**Assignment**
In the data below, how many lines contain the string "icon"? Give only the figure.

**Exercise inputs**

- Opening Delimiter -

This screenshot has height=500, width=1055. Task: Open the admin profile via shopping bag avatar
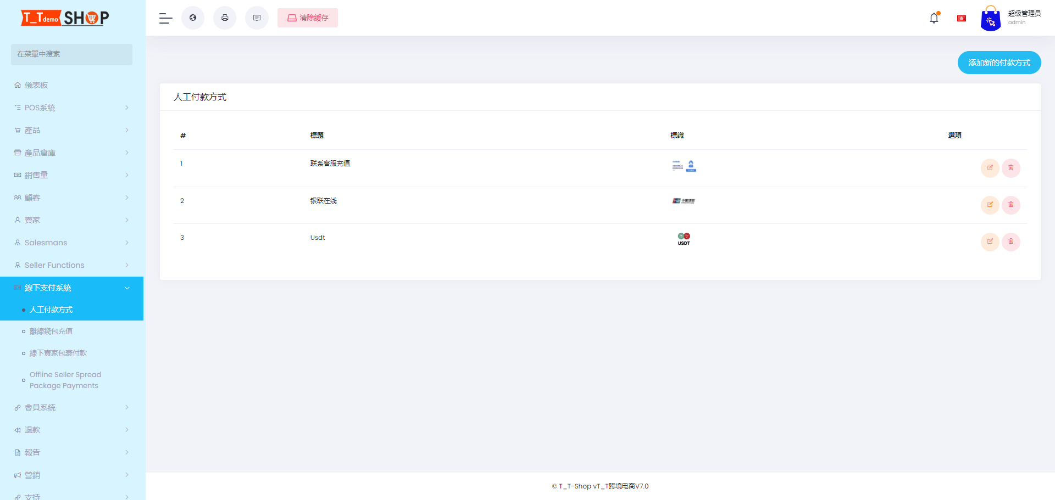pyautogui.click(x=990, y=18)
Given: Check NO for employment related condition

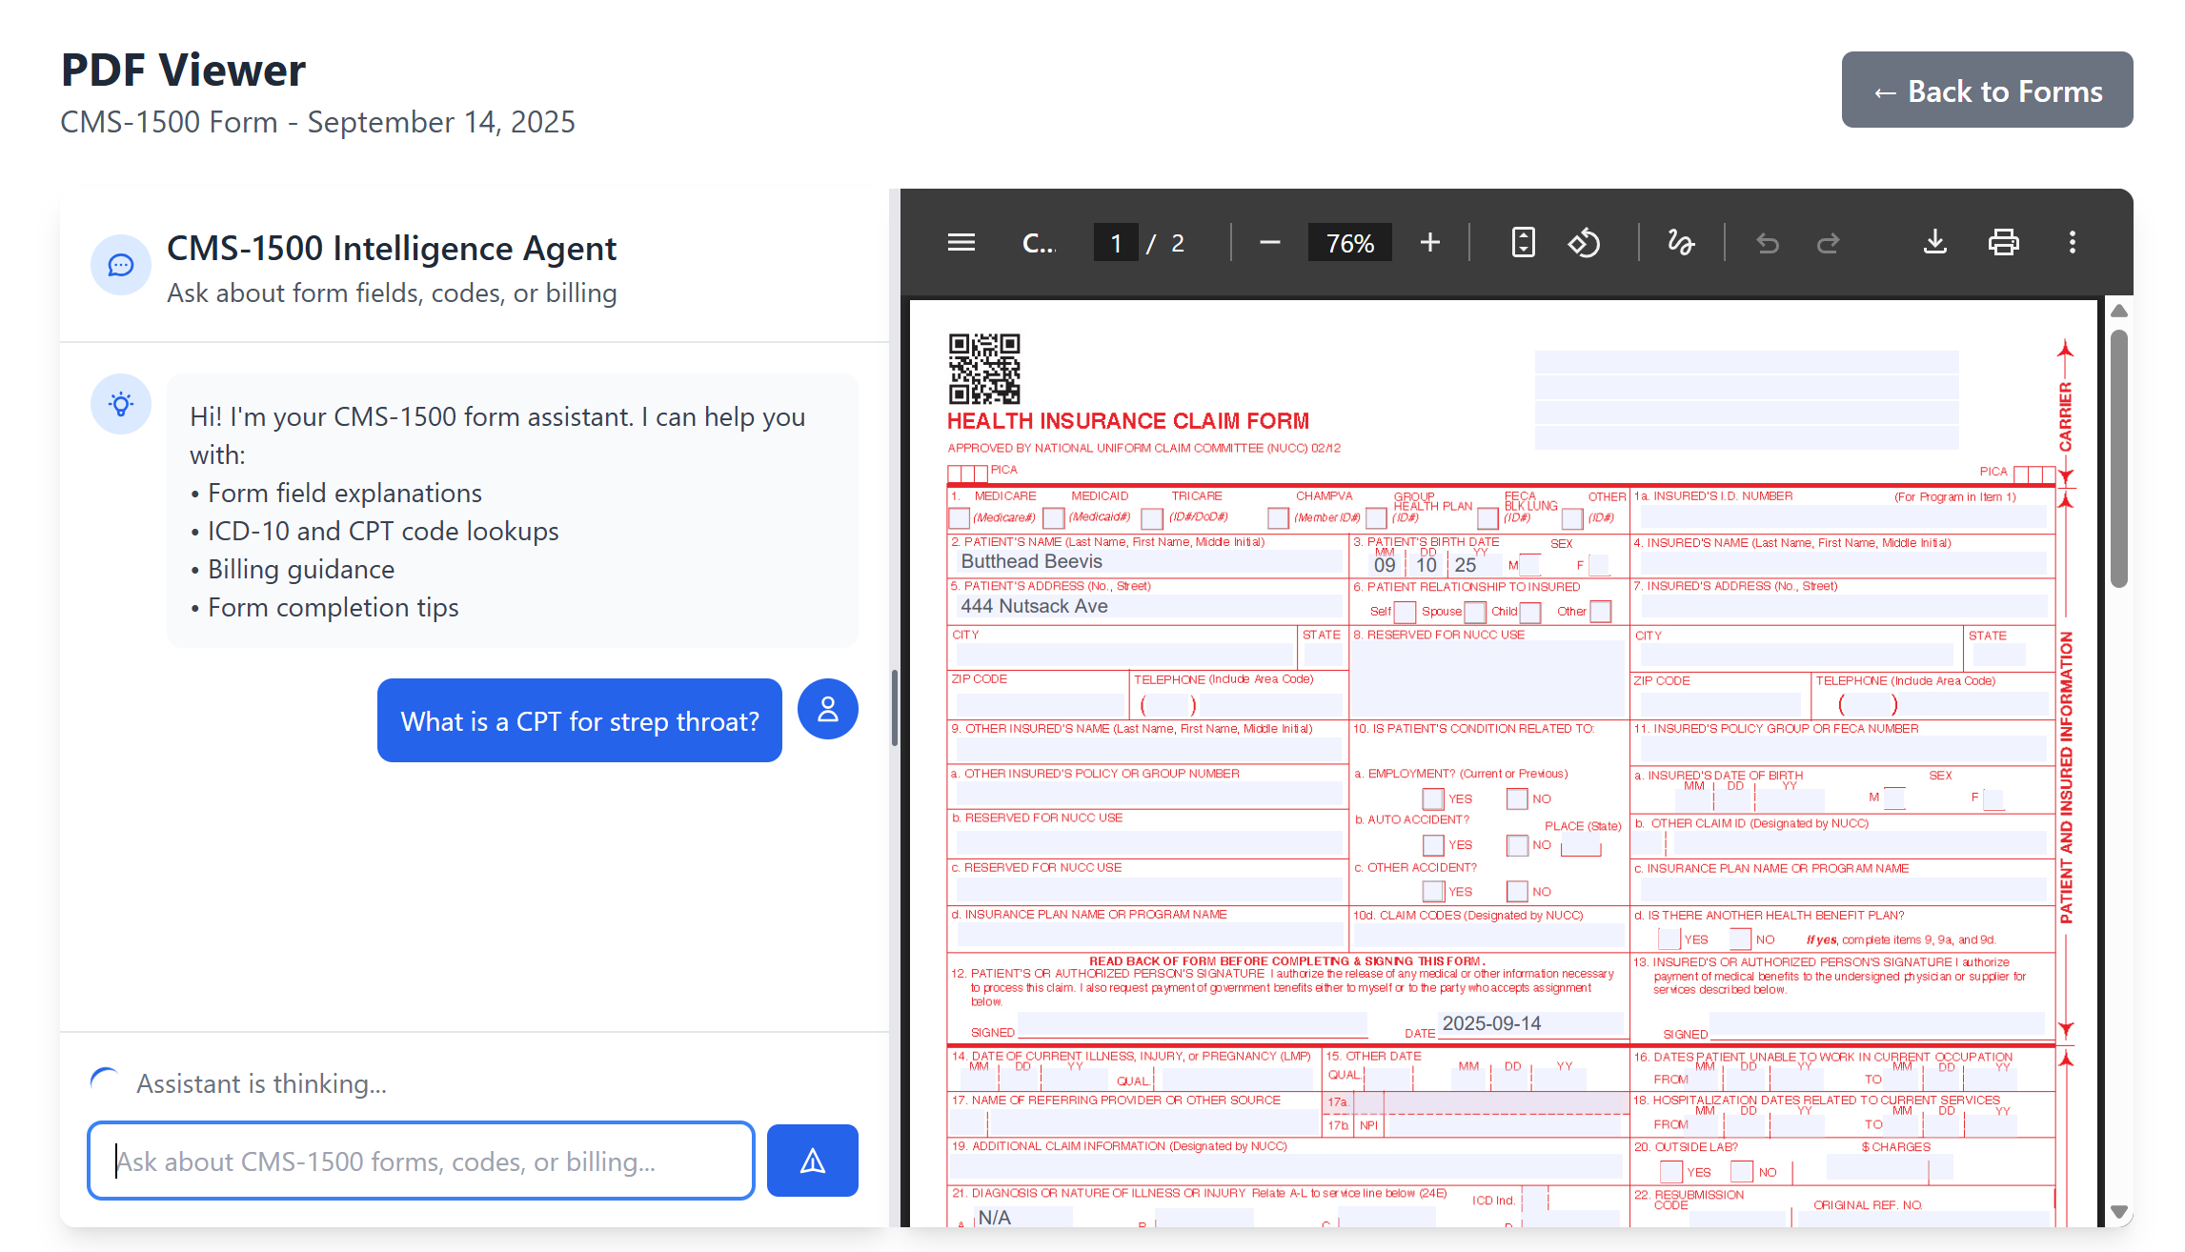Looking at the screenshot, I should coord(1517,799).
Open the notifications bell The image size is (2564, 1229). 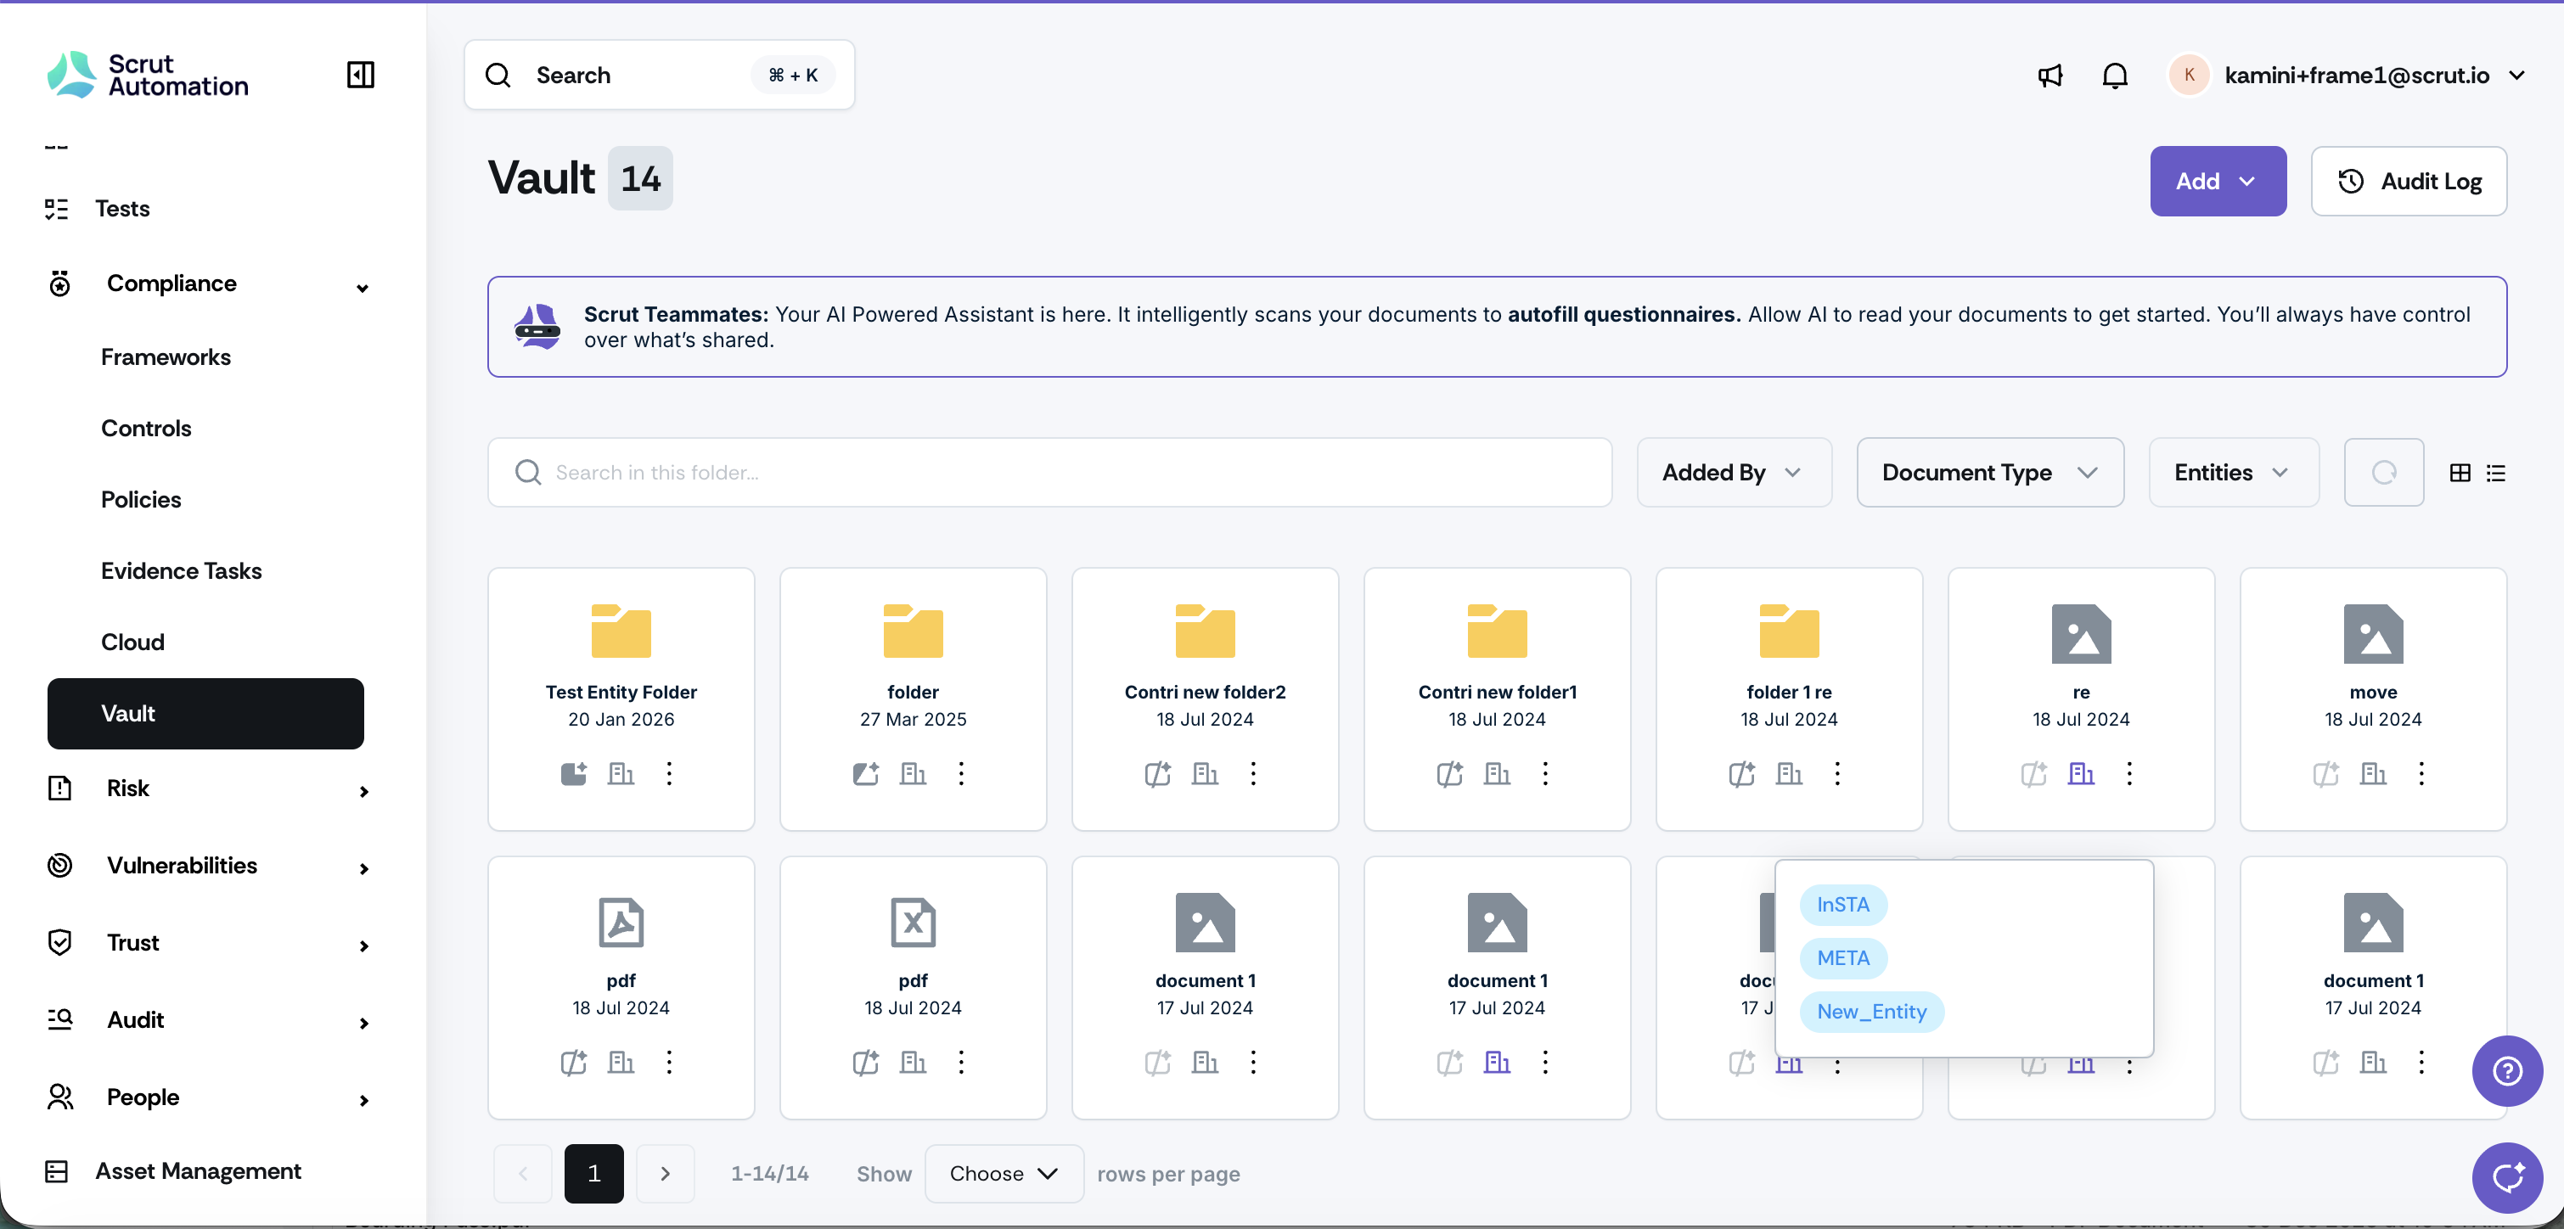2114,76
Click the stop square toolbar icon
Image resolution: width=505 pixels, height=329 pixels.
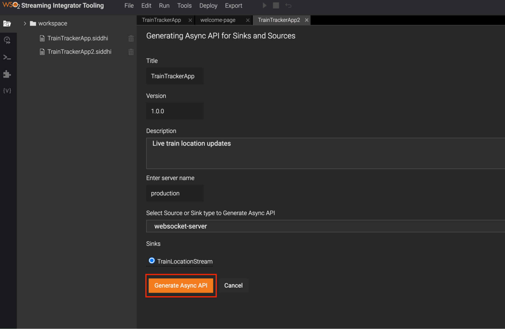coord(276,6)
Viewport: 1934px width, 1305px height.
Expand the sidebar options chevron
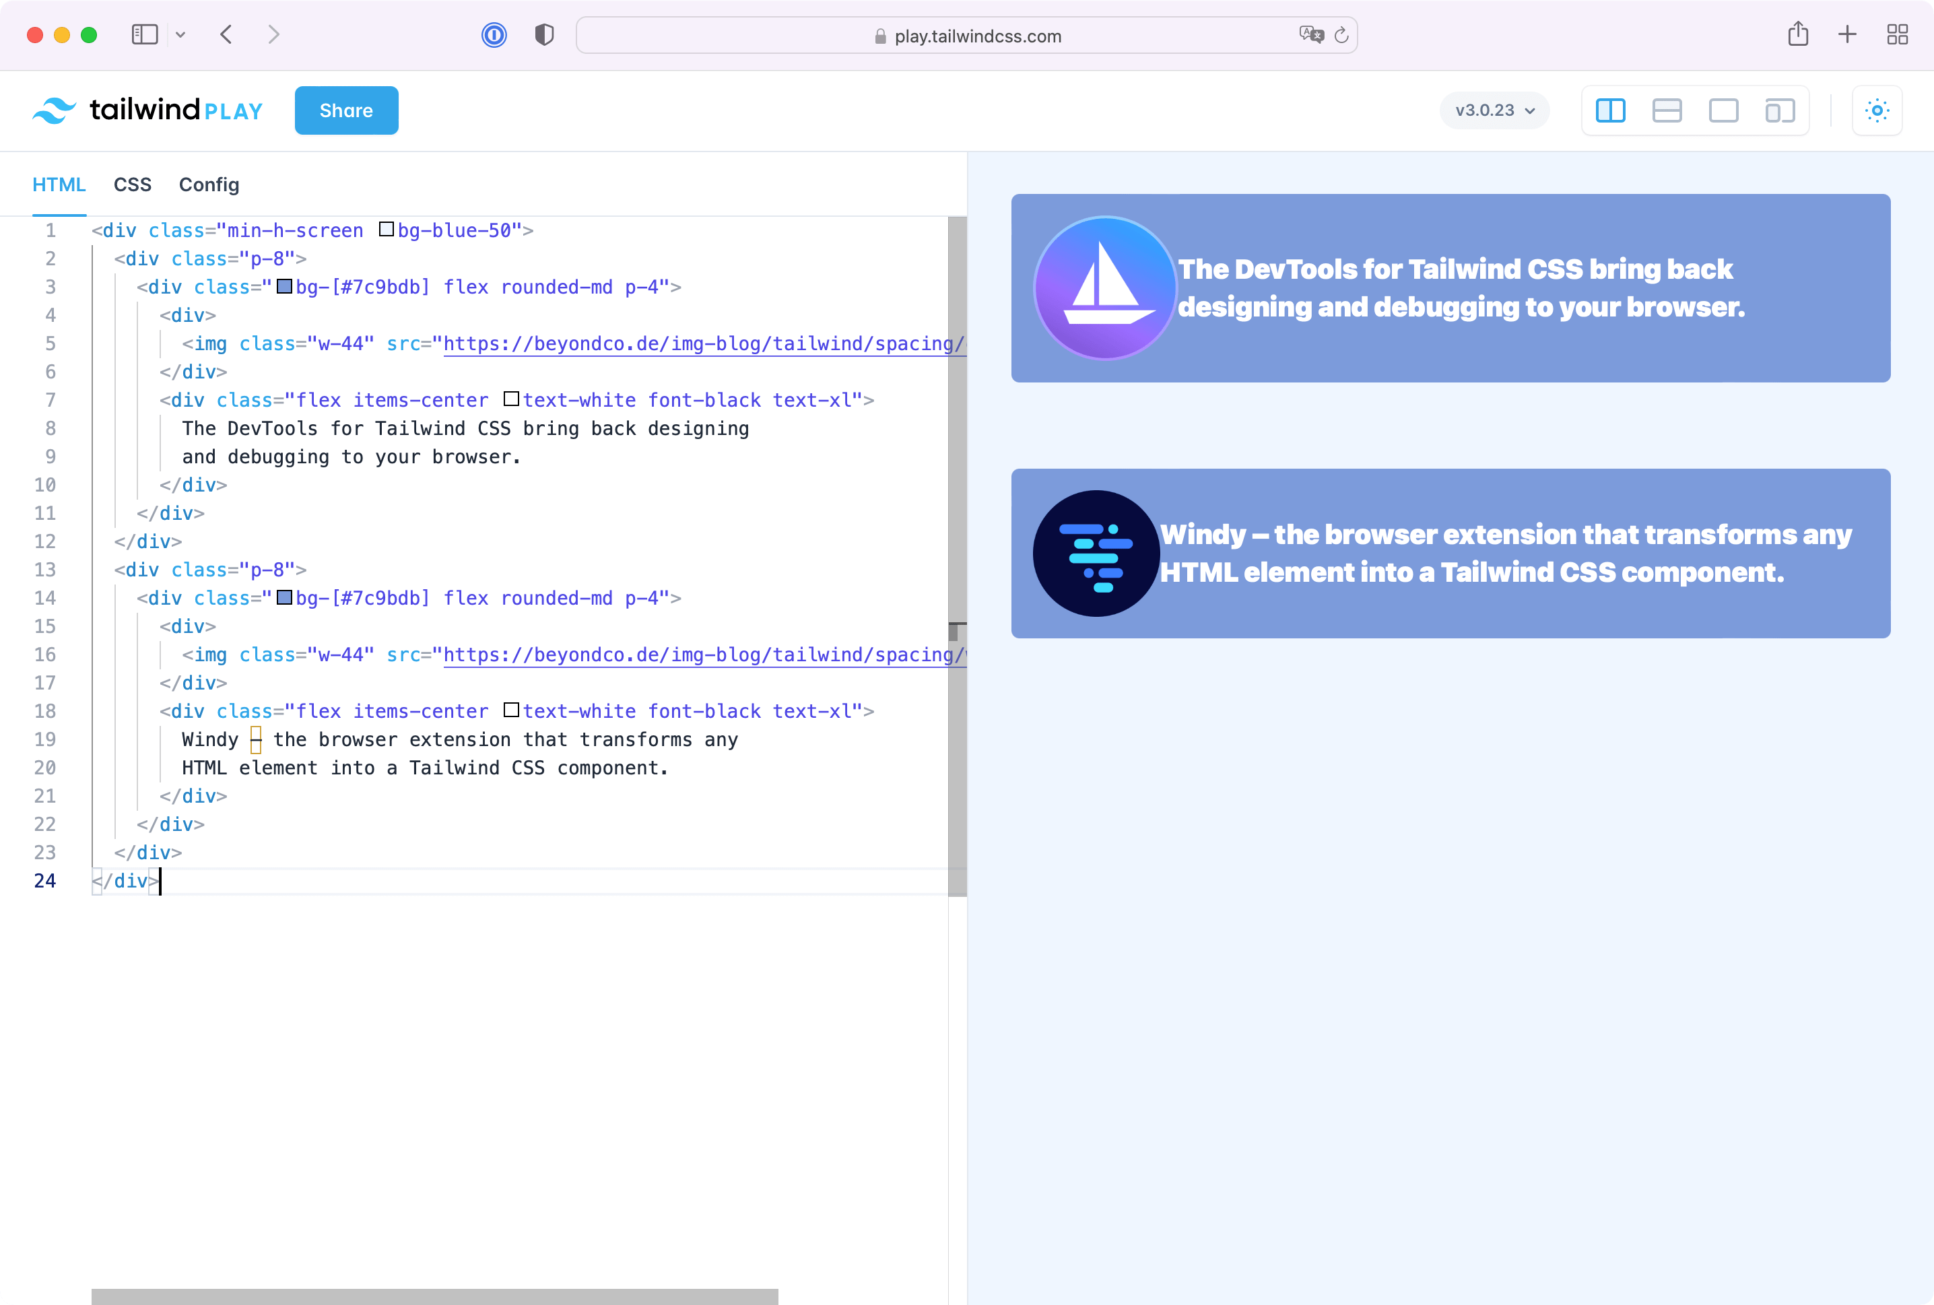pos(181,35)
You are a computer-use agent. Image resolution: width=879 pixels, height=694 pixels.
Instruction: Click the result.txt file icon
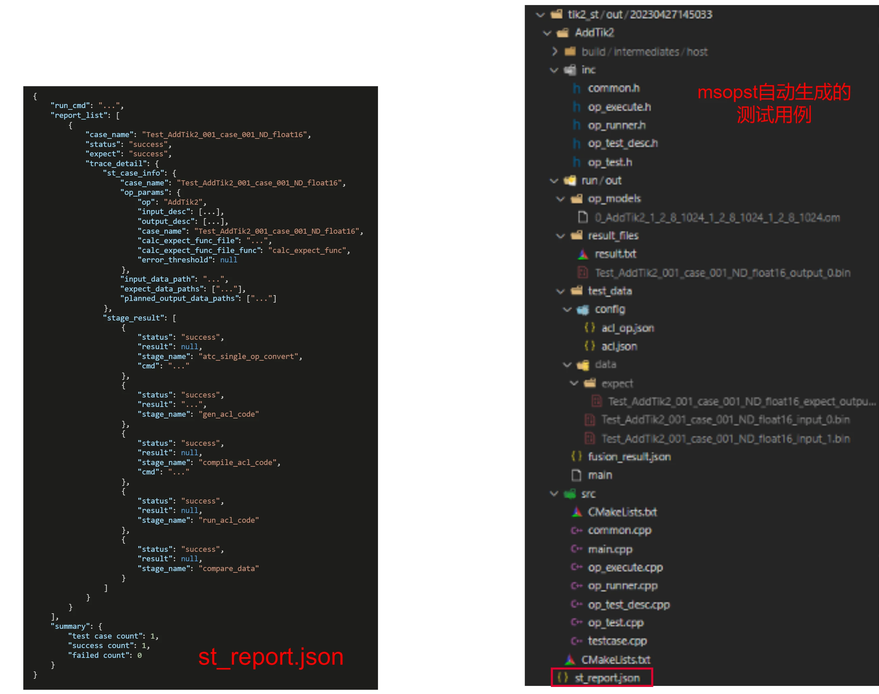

- Closing Delimiter -

**Response to this task**
2